"Call it the "college or Chipotle" dilemma: Ted Dintersmith says schools are giving students two bad options - overpriced degrees or low-wage work - while AI is taking over the real jobs in between. Dintersmith, a former venture capitalist turned education reformer who has toured classrooms in all 50 states, said the US education system is "not just outdated, it's harmful.""
"He warns that schools are setting up Gen Z for a rough landing in the job market by training students to master tasks that machines already do better. "In many jobs, two or three people who are good at AI will replace 20 or 30 who aren't," he said. "If the essence of school is pushing kids to follow distantly in the footsteps of AI, those kids are in for a life of hurt.""
"Dintersmith said it doesn't have to be this way.

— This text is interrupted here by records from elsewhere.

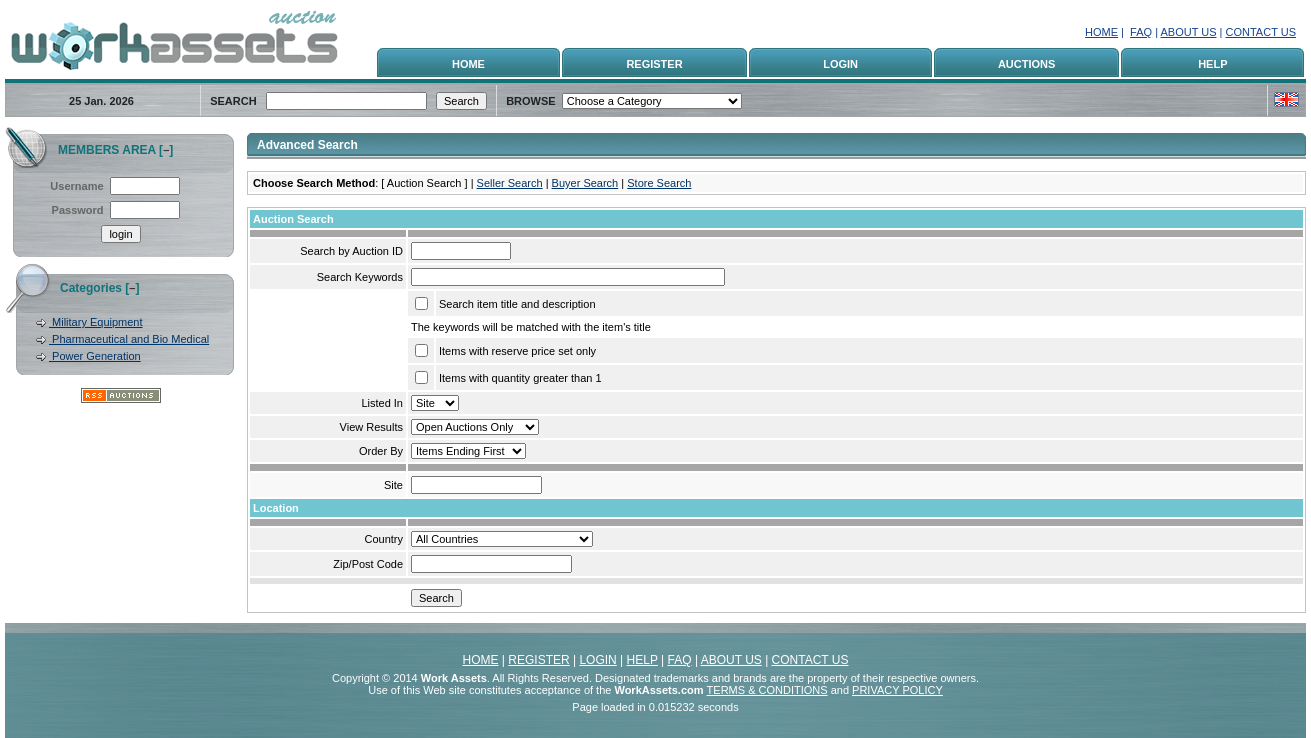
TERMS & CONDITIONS (767, 690)
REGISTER (654, 64)
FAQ (1141, 32)
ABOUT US (1188, 32)
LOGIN (840, 64)
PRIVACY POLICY (897, 690)
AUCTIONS (1026, 64)
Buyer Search (585, 183)
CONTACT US (1261, 32)
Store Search (659, 183)
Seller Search (510, 183)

He pointed to "bright spots" - schools that emphasize real-world projects, career-based learning, and purpose-driven mentorship. His new education documentary, "Multiple Choice," features the Emil and Grace Shihadeh Innovation Center in Winchester, Virginia. The school requires every student to pair traditional academics with a hands-on vocational track - whether in carpentry, welding, health sciences, or other skilled trades."
The US education system trains students to memorize and follow rigid instructions, producing graduates who function like flawed, expensive versions of ChatGPT. Routine tasks and many entry-level roles are vulnerable as AI enables a few AI-proficient workers to replace larger teams. Graduates who lack practical, non-automatable skills face shrinking job prospects and rough labor-market outcomes. Schools that emphasize real-world projects, career-based learning, mentorship, and mandatory vocational pathways pair academics with hands-on trades to give teenagers practical experience and better prepare them for an AI-influenced economy.